Some ethics experts said that even if rules don’t formally prohibit it, close affiliations with a company — like serving on its board — are imprudent. “The advice I would give people is don’t serve on a corporate board because you will be suspect as a conduit for inside information even if in fact you are not,” said Stanley Brand, a former House general counsel and longtime criminal defense lawyer.
A spokeswoman for Collins on Friday pointed to statements that he made during a hearing in 2016 about bioresearch labs that disclosed that he founded and led a lab company. However, Collins did not reveal during the hearing that he remained on its board, nor his ongoing financial stake.
In January, the outgoing chief executive of ZeptoMetrix, Gregory R. Chiklis, sued the company in New York State Supreme Court, accusing the company of financial irregularities, including paying “phantom employees” annual salaries of $500,000. Chiklis also said that Collins “unilaterally” made most decisions.
The case was later settled, and Chiklis did not return calls for comment.
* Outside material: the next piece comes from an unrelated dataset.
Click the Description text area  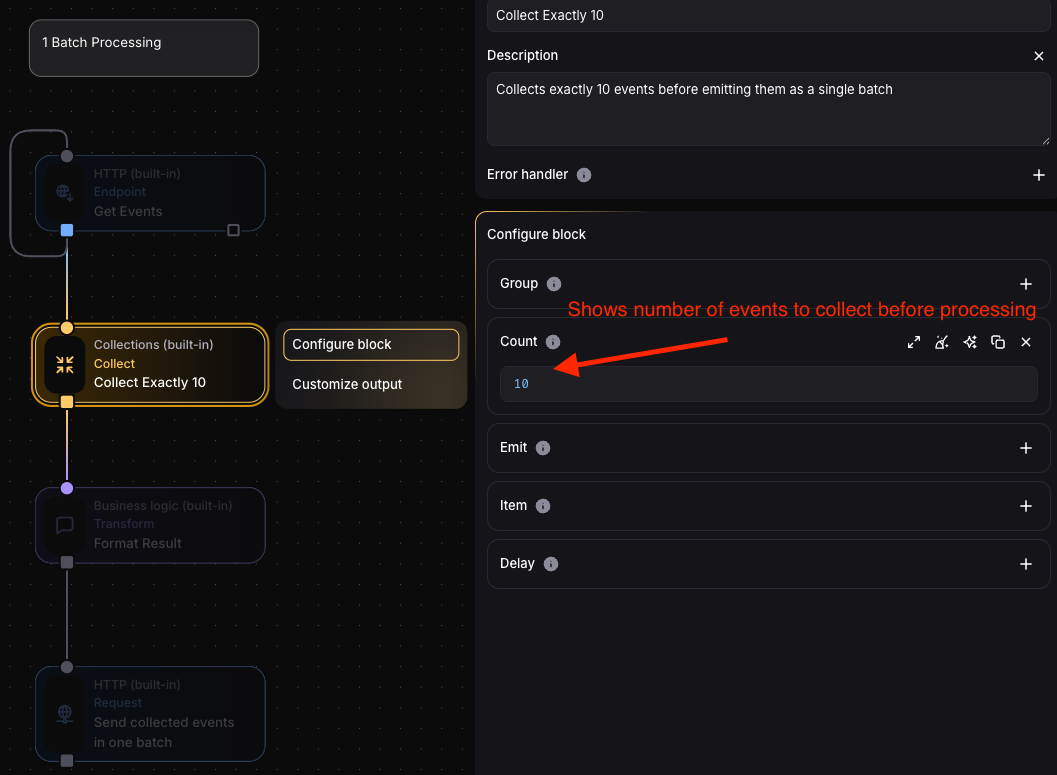(766, 110)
But Smith, who replaced Chiklis, said Collins rarely weighed in on company business.
Collins had an estimated net worth of $43.5 million in 2017, according to Roll Call. When the company’s stock plunged last year, federal prosecutors have said Collins did not sell his own shares because he knew he was under investigation. He likely lost millions. According to his 2017 disclosure form, filed in April, Collins owned between $1 million and $5 million in Innate Immunotherapeutics stock.
In June of this year, financial disclosure records show he sold between $15,000 and $50,000 in stock in Innate, his only reported sale of the stock since it lost most of its value.
Oddly enough, some of the other Republican congressmen or their spouses who invested in Innate did so in January 2017, the same month that Price’s investments came under public scrutiny. Rep. John Culberson of Texas bought $13,982 in shares, and lost $9,194 when he sold it in June of last year, two weeks before the company announced that the drug trial had failed.
Mullin of Oklahoma made the largest investment; between $100,001 and $250,000, according to his financial disclosure form. He did not list a sale, nor did Long of Missouri, who invested between $15,001 and $50,000, according to his report. Colorado Rep. Doug Lamborn, whose wife had purchased between $15,001 and $50,000, reported a sale on June 27, of less than $1,000, suggesting that the couple lost most of the investment.
Rep. K. Michael Conaway of Texas reported making two investments of between $1,000 and $15,000 in Innate, around the same time last year.
Since its drug trial failed, Innate Immunotherapeutics has abandoned its multiple sclerosis treatment and announced it had acquired a company that is studying cancer drugs. Its stock is currently trading at less than 20 cents per share.
In his interview last year with ethics investigators after the MS drug trial failed, Collins sounded a note of regret over his proselytizing for the stock. Of his friends, he said, “everyone heard the presentation,” and, he added, “ultimately, it failed, so obviously they should’ve asked more questions than they did.”